■ **What the task requires**
Write an exact copy of the entries below that leaves out all pictures.

■ **Materials provided**
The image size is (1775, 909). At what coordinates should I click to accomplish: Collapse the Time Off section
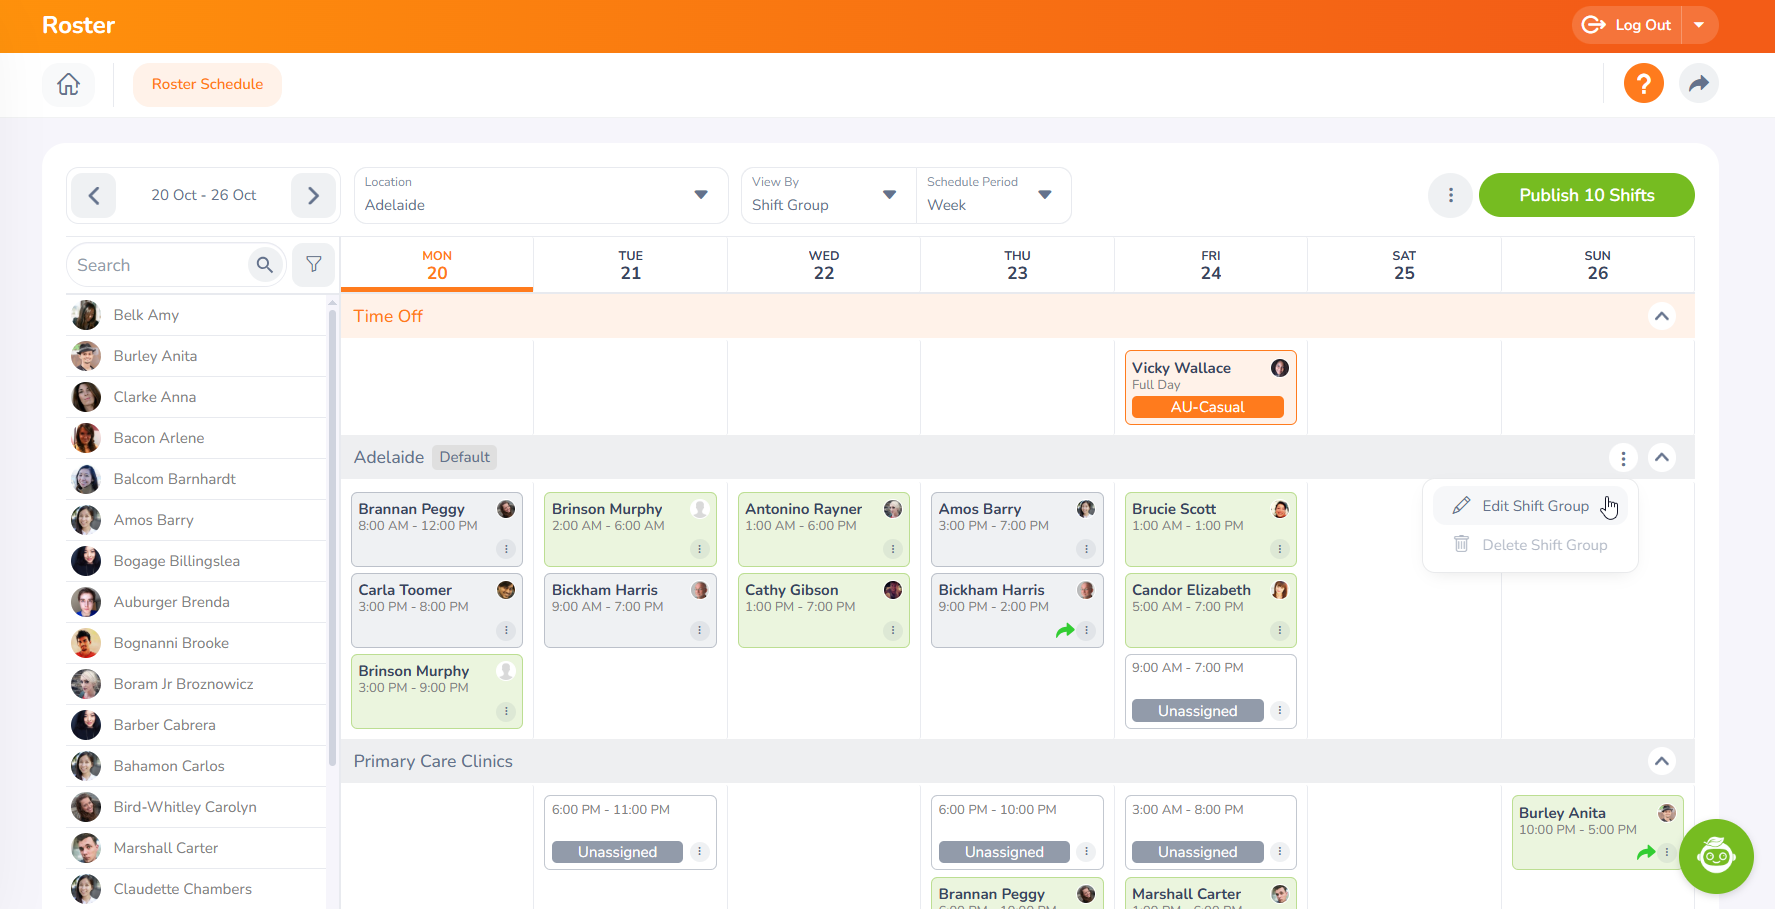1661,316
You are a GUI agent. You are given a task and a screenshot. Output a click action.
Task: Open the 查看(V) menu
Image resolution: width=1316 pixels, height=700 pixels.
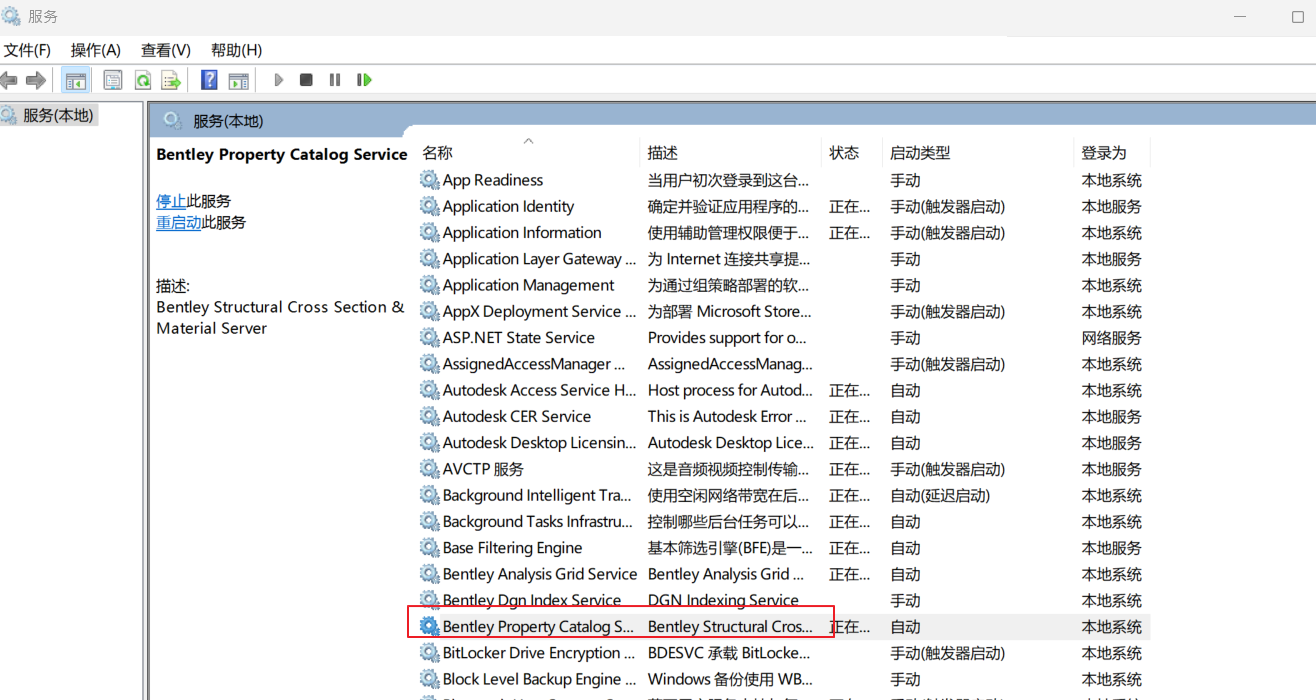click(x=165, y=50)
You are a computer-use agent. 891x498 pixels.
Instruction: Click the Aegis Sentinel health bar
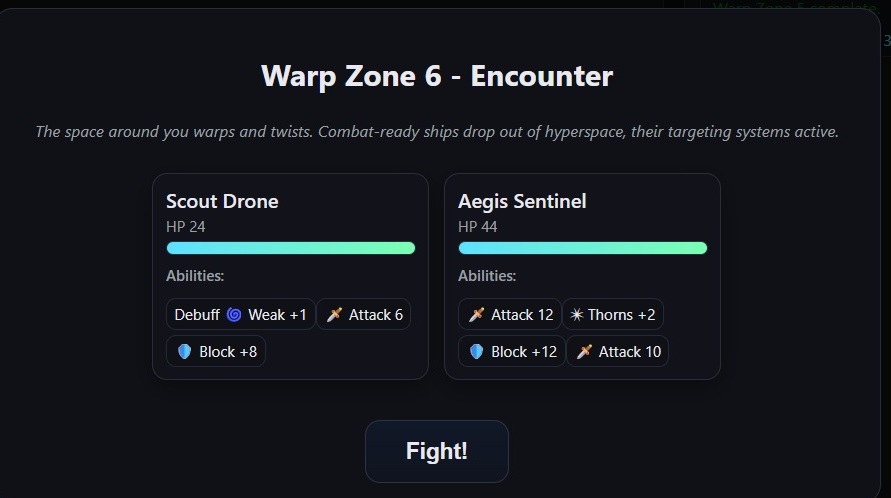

■ **Result**
The image size is (1775, 909). At what coordinates should I click to accomplish: Collapse the Time Off section
1661,316
You are a GUI agent. You are given a task and a screenshot. Output a click action.
Task: Open the 查看(V) menu
Image resolution: width=1316 pixels, height=700 pixels.
click(x=165, y=50)
You are a computer-use agent. 891x498 pixels.
Instruction: Click the Aegis Sentinel health bar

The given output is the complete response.